What is required = Copy nothing from the entries below except the lines from the one containing "670x514 pixels." through the one containing "Given: Select the", and copy those exactly.

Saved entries
§ §
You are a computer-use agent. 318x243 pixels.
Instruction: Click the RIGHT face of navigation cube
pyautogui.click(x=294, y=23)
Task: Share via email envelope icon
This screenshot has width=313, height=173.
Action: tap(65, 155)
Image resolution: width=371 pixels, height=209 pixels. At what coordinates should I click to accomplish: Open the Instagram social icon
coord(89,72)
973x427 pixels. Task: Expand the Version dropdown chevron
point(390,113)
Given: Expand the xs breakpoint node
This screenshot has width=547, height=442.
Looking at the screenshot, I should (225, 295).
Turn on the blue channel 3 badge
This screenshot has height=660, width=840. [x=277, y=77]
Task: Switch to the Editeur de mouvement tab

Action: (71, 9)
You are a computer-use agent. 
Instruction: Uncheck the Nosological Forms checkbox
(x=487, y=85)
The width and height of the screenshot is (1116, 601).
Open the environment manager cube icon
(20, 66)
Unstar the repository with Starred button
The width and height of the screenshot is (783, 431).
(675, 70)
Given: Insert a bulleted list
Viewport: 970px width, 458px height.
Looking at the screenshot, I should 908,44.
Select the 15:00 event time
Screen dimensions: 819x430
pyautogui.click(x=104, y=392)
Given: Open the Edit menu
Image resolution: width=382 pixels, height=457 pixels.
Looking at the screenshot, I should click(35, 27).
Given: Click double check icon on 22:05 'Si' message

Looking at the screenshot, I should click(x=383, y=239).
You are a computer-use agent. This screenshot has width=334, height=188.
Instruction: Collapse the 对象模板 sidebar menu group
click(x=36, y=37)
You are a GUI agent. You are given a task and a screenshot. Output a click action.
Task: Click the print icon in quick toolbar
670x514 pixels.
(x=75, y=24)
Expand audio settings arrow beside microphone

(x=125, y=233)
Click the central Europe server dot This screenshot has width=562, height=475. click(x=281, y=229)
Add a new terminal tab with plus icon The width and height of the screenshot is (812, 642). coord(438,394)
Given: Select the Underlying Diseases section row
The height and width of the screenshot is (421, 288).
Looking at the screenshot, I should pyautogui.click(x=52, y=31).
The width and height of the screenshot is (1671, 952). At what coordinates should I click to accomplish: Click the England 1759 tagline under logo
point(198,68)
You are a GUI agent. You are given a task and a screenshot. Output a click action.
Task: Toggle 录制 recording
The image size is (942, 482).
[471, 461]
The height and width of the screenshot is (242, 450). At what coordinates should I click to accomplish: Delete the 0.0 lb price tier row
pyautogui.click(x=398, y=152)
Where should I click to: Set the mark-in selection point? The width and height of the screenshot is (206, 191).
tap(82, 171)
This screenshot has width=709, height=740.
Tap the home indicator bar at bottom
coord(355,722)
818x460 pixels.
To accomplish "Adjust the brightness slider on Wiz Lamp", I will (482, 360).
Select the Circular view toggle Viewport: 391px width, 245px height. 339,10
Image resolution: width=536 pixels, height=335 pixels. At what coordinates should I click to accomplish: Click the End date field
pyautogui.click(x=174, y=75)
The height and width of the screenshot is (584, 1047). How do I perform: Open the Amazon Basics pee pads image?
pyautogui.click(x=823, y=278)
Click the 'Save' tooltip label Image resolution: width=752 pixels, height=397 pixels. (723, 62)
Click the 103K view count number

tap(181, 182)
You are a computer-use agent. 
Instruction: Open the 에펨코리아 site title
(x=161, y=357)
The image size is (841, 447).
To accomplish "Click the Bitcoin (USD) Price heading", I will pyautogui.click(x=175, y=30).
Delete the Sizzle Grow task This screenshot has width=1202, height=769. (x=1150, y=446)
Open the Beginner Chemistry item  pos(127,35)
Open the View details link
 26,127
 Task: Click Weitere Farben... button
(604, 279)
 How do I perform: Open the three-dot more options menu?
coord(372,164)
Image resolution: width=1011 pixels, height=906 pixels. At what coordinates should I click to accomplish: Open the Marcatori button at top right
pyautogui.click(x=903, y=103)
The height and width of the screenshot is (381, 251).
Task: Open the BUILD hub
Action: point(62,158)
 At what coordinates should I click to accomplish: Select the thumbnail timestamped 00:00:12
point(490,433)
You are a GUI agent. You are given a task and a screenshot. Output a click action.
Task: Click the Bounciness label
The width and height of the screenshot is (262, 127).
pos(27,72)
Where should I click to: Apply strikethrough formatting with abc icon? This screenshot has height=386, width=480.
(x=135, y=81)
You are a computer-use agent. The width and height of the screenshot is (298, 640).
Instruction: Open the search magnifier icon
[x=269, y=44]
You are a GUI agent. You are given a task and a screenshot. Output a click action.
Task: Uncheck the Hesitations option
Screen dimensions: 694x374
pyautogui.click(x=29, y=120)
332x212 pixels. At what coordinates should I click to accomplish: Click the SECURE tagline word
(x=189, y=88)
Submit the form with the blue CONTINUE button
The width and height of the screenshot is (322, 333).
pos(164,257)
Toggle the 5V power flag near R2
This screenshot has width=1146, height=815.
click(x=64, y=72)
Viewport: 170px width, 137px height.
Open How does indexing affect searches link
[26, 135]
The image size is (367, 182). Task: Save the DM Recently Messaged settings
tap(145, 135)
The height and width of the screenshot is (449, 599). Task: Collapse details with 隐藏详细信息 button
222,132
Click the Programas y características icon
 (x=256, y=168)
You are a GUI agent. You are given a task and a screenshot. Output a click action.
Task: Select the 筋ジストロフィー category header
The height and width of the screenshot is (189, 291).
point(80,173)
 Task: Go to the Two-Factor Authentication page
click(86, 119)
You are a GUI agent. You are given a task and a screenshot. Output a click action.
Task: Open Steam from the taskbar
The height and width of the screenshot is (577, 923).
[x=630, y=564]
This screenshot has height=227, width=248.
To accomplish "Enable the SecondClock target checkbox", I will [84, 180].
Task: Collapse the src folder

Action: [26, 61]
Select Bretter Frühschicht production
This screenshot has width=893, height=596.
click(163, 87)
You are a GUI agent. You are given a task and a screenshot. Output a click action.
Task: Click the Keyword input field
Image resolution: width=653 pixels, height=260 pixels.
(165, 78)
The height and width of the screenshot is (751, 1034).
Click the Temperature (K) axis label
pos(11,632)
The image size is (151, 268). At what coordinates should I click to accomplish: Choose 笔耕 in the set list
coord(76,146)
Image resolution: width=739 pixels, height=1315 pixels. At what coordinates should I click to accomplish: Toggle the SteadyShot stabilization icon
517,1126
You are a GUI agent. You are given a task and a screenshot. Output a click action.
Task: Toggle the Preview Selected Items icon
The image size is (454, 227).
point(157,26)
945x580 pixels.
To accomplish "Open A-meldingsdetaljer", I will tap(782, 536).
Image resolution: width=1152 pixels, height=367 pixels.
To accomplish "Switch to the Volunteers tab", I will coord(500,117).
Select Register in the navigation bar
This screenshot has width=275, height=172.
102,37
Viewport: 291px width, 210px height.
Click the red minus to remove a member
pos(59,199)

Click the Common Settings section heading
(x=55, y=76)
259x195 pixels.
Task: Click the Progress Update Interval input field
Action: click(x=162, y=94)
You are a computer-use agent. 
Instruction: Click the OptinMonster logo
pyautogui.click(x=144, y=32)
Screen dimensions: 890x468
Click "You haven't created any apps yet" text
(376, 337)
§ §
Response below =
670x514 pixels.
(x=75, y=24)
Expand audio settings arrow beside microphone

(x=125, y=233)
Click the central Europe server dot This screenshot has width=562, height=475. click(x=281, y=229)
Add a new terminal tab with plus icon The width and height of the screenshot is (812, 642). coord(438,394)
Given: Select the Underlying Diseases section row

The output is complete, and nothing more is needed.